Gefinancierd door bijdragen van de WAM-verzekeraars à rato van hun
marktaandeel in die tak (10a).
De opdrachten die het BGWF vervult:
a) Informatieopdracht : Het moet de VA’s identificeren van alle voertuigen in belgië
en andere voertuigen uit de EU. Zie art 19 vanaf afdeling 2 WAM-wet
b) Vergoedingsopdracht: Zie vanaf art 19 afdeling 3 WAM-wet
c) Tariferingsbureau ’s: Het fonds zorgt voor het dagelijks bestuur van het
tariferingsbureau auto’s.
3. Je kan in concrete casussen herkennen of het BGWF een vergoedingsopdracht heeft, er de
juiste juridische grondslag voor geven en de meer gedetailleerde uitvoering van die
vergoedingsopdracht uitleggen (voorwaarden, beperkingen, wie is uitgesloten, op wie kan
verhaald worden). In de dia’s 34-36 vind je voorbeelden van zulke casussen. De oplossing van
deze toepassingen vind je op toledo.
CASES :
1) Els laat haar voertuig met een draaiende motor op straat staan om een brief te posten.

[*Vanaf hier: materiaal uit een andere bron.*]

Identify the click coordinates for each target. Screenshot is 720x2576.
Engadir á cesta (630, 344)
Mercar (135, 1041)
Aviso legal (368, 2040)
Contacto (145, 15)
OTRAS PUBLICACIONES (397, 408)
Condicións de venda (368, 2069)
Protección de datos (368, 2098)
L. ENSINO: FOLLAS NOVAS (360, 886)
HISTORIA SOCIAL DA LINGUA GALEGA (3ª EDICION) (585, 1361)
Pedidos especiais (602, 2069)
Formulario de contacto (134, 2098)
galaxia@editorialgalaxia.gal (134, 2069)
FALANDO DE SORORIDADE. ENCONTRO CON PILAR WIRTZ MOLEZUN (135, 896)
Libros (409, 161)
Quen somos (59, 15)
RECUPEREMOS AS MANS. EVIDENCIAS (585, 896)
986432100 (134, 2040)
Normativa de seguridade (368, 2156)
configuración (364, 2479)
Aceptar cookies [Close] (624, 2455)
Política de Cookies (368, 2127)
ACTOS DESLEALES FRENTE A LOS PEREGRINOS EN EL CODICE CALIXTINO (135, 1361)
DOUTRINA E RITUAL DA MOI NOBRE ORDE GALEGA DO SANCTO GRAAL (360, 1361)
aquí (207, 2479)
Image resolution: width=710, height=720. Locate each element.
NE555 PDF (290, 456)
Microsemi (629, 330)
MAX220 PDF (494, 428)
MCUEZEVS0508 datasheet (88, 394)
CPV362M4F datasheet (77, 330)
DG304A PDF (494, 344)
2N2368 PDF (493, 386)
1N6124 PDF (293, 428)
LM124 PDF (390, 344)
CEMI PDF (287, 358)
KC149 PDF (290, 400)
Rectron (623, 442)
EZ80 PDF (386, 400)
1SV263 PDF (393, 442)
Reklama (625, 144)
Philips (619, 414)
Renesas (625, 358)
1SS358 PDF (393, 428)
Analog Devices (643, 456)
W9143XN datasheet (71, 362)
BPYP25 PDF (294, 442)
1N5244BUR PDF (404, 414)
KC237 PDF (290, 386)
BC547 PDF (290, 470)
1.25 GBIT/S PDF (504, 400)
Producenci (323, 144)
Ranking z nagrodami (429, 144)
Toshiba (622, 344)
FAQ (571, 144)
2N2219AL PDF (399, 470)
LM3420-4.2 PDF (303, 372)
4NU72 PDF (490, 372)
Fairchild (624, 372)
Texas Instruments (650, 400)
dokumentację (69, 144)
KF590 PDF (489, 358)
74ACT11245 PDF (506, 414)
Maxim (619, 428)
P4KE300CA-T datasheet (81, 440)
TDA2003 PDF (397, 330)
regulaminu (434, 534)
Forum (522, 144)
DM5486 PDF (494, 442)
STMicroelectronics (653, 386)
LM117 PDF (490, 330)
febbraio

Iemand gaat met de wagen aan de haal en veroorzaakt een ongeval.
Het gaat hier over de vergoedingsopdracht van het BGWF in het kader van diefstal. Omdat
de WAM-VA de BA van de dief niet verzekert, is de WAM-WA van het voertuig niet gehouden
tot tussenkomst voor die BA. De benadeelden kunnen hun vordering tegen het BGWF
baseren op art. 19 bis-11, §1, 4° WAM-Wet.
a. Els is waarschijnlijk mede-aansprakelijk. Door haar onvoorzichtigheid is de diefstal kunnen
gebeuren. Deze mede-aansprakelijkheid wordt wellicht aangenomen indien het ongeval
meteen na de diefstal is gebeurd. De benadeelde van het ongeval dat de dief veroorzaakte
met Els haar auto, kan ofwel de BA-Auto van Els ofwel het BGWF aanspreken voor het geheel
van de schadevergoeding (stoffelijk en/of lichamelijke schade). Stel dat Els voor 50 % mede-
, aansprakelijk wordt geacht en dat het BGWF alles heeft betaald. Dan kan het BGWF achteraf
de helft van de betaalde vergoeding vorderen bij de BA-Auto van Els.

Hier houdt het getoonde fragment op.